4.5 Article

Quantification of right ventricular extracellular volume in pulmonary hypertension using cardiac magnetic resonance imaging

期刊

DIAGNOSTIC AND INTERVENTIONAL IMAGING
卷 101, 期 5, 页码 311-320

出版社

ELSEVIER MASSON, CORP OFF
DOI: 10.1016/j.diii.2019.12.008

关键词

Hypertension, Pulmonary; Cardiac magnetic resonance imaging (CMR); Fibrosis; Extracellular volume; T1 mapping

资金

  1. Aix-Marseille Universite
  2. CNRS

向作者/读者索取更多资源

Purpose: The purpose of this prospective study was to assess the value of biventricular extracellular volume (ECV) in pre-capillary pulmonary hypertension (PH) obtained using cardiac magnetic resonance imaging (CMR) and to correlate ECV with markers of prognosis such as strain echocardiography and blood biomarkers of fibrosis. Materials and methods: Twelve patients with PH (6 men, 6 women; mean age = 50 +/- 16 [SD] years; age range: 22-73 years) underwent the same day: (i), transthoracic echocardiography including measurement of right ventricular (RV) fractional shortening (RVfs), tricuspid annular plane systolic excursion (TAPSE), maximal tricuspid annular velocity, RV global and segmental deformation; (ii), right heart catheterization measuring pulmonary arterial pressures (in mmHg) and cardiac output (in L/min); (iii), CMR at 1.5-T measuring RV volumes and ejection fraction; (iv), native and 15 min post-contrast T1 mapping using modified look-locker inversion-recovery sequence; and (v), serum quantification of two biomarkers of collagen turnover and hematocrit. Non-parametric Mann-Whitney tests were used to search for differences between categorical variables. Spearman correlation test was used for search for correlation between quantitative values. Results: Global RV ECV was 34% +/- 4.2 (SD) for our entire population. A significant correlation was found between RV ECV and RVfs (r =0.6; P= 0.026), S wave velocity (r =0.7; P= 0.009), TAPSE (r =0.6; P=0.040) and RV systolic ejection fraction on CMR (r= 0.6; P=0.04).
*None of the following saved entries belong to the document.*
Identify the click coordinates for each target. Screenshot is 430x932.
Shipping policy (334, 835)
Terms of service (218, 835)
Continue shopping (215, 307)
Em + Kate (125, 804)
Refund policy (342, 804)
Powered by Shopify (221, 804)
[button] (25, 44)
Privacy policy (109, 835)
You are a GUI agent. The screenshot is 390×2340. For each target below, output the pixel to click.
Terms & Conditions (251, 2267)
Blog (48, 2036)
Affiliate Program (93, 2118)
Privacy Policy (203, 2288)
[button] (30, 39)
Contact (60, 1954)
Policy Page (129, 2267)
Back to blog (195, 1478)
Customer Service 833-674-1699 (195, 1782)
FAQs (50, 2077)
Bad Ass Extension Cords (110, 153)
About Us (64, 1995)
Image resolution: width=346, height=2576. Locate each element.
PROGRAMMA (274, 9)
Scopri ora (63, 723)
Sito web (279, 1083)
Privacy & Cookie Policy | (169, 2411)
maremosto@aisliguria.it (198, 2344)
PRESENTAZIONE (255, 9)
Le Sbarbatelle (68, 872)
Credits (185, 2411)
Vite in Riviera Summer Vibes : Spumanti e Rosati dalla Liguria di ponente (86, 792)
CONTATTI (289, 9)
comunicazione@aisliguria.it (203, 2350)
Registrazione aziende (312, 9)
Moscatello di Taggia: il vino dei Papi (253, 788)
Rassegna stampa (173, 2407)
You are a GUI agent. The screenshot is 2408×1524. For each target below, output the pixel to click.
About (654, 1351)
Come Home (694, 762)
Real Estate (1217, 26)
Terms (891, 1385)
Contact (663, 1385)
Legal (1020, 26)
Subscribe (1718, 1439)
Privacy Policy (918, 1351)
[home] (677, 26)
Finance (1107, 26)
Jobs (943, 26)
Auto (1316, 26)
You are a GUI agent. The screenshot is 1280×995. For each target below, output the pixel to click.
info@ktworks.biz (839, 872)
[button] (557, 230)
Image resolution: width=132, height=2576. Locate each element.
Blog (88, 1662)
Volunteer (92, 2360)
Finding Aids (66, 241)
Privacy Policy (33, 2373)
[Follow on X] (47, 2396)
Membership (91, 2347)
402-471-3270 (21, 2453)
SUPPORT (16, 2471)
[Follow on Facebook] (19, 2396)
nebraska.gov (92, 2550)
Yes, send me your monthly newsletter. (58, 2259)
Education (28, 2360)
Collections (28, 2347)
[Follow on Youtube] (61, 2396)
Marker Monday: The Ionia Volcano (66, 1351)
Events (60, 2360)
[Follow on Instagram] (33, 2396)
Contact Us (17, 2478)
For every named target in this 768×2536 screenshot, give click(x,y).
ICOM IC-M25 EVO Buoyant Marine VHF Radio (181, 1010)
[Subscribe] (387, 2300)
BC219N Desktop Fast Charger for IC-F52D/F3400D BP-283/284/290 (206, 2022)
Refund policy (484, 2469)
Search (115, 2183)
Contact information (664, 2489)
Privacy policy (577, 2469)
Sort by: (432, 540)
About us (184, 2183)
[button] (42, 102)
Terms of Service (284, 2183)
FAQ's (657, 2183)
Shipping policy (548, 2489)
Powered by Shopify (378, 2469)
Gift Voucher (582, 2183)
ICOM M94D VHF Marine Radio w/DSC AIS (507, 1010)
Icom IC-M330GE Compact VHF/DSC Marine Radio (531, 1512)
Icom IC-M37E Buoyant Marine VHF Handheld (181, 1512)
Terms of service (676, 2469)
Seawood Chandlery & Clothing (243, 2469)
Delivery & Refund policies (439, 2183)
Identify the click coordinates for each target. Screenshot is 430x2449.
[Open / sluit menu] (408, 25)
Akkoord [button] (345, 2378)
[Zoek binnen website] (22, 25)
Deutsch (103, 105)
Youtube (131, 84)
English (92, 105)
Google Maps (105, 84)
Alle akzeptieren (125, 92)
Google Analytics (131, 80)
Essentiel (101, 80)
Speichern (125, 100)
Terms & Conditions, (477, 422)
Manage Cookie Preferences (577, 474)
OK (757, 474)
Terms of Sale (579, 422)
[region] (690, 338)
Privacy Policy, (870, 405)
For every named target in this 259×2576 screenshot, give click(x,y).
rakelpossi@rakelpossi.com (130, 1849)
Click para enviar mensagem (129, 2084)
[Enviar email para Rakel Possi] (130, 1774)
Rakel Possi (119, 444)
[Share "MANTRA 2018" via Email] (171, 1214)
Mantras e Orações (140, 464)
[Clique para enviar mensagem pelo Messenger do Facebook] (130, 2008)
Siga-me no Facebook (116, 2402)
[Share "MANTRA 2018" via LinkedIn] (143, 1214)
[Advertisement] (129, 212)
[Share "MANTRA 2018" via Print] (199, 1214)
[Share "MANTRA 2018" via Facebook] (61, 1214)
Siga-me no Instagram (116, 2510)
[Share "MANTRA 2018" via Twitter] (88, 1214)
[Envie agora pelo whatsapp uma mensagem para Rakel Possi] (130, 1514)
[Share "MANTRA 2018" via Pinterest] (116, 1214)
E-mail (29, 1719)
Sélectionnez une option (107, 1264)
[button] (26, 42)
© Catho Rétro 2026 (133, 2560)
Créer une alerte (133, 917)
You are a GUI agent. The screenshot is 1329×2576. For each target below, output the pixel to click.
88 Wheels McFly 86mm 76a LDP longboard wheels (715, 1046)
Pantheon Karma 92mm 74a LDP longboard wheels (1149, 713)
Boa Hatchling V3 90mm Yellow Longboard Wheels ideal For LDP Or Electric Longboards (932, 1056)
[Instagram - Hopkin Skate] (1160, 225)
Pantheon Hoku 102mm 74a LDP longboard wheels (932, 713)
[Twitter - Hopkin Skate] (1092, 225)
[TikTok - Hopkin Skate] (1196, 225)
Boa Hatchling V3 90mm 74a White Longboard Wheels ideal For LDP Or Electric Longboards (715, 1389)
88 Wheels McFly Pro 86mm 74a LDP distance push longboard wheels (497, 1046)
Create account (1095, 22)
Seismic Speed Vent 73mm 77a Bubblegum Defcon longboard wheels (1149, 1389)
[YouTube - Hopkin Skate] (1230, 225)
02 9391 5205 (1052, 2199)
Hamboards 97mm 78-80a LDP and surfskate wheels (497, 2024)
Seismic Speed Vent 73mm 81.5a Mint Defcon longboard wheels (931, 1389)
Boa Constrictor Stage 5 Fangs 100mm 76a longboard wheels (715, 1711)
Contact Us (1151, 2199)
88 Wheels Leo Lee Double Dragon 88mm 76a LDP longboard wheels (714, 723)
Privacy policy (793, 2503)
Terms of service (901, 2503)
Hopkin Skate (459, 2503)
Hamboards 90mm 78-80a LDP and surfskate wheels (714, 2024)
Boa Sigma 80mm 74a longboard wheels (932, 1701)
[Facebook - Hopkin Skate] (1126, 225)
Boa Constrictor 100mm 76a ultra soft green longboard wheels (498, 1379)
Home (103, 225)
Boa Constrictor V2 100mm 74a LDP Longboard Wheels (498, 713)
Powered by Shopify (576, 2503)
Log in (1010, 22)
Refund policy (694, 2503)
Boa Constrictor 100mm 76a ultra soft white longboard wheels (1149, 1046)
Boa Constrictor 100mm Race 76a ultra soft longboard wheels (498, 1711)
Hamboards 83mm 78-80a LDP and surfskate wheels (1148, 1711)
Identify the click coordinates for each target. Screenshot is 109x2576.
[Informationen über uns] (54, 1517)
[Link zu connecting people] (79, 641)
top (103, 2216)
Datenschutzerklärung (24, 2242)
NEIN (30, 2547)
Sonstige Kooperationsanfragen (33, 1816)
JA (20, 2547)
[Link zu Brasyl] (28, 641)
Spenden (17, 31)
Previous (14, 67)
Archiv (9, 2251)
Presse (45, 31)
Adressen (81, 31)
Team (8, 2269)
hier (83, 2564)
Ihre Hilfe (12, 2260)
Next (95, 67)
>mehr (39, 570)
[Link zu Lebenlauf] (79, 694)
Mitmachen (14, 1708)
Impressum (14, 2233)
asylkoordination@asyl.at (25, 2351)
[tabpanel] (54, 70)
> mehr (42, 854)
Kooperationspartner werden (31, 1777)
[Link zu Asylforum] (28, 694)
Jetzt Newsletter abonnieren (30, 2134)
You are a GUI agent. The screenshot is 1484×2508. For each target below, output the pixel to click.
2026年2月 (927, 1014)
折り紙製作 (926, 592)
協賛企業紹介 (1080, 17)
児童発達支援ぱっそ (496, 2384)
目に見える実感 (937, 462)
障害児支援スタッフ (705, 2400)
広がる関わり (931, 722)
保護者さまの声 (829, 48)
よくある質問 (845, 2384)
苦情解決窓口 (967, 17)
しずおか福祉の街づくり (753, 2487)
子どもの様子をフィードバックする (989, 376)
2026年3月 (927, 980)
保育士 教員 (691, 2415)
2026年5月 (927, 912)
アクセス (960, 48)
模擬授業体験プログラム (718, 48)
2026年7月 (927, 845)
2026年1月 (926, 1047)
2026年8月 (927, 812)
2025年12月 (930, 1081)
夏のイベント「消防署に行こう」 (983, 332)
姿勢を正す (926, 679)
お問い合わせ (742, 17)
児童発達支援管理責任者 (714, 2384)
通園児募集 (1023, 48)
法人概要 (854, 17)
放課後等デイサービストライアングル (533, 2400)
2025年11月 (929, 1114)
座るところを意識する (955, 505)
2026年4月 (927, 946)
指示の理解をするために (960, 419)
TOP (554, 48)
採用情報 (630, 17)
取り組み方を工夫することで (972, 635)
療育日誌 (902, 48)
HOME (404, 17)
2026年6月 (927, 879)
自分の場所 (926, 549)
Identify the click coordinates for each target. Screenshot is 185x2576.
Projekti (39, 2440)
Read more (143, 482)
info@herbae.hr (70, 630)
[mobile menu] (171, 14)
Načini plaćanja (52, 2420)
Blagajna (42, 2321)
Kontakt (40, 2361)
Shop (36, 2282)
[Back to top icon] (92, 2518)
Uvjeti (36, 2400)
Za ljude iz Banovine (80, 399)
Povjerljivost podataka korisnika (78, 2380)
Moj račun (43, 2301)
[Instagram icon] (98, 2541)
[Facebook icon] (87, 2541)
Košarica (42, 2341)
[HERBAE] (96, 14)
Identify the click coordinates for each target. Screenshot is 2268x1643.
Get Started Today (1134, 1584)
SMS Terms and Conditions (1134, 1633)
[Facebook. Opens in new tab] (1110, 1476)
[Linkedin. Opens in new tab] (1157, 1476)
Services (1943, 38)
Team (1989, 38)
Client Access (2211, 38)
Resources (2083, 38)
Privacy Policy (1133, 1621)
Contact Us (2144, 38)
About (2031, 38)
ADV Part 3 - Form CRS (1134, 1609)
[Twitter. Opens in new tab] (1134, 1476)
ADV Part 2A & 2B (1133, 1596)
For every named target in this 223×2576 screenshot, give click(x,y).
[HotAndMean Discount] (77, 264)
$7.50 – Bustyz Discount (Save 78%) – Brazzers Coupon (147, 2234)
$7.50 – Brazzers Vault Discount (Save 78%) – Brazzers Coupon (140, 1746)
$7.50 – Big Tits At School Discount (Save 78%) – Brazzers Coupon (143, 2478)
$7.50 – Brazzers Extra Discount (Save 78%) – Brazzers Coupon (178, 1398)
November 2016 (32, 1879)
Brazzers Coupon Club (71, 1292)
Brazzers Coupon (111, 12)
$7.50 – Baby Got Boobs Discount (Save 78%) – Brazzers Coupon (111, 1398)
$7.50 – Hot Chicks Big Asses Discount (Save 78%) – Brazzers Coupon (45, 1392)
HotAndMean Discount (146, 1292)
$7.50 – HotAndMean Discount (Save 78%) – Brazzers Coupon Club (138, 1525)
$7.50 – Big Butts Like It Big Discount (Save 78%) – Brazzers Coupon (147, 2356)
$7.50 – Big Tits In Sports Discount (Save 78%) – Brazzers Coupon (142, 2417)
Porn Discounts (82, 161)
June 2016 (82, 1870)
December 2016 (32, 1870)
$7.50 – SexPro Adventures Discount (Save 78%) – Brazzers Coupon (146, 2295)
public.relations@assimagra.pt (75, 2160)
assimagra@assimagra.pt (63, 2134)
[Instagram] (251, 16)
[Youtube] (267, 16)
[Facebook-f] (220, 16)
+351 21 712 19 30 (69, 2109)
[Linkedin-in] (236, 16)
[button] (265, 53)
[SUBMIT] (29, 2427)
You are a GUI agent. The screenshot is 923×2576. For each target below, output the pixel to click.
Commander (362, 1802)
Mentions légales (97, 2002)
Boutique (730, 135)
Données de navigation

There were no correlations between the ECV values in the lateral wall of the RV and in the septum (r= 0.4; P=0.206). A significant correlation was found between septal ECV and 2D septal strain (r= 0.7; P=0.013). Conclusion: ECV in PH as obtained using CMR appears to correlate with known echocardiographic prognostic markers and more specifically with the markers, which assess RV systolic function. (C) 2019 Societe francaise de radiologie. Published by Elsevier Masson SAS. All rights reserved.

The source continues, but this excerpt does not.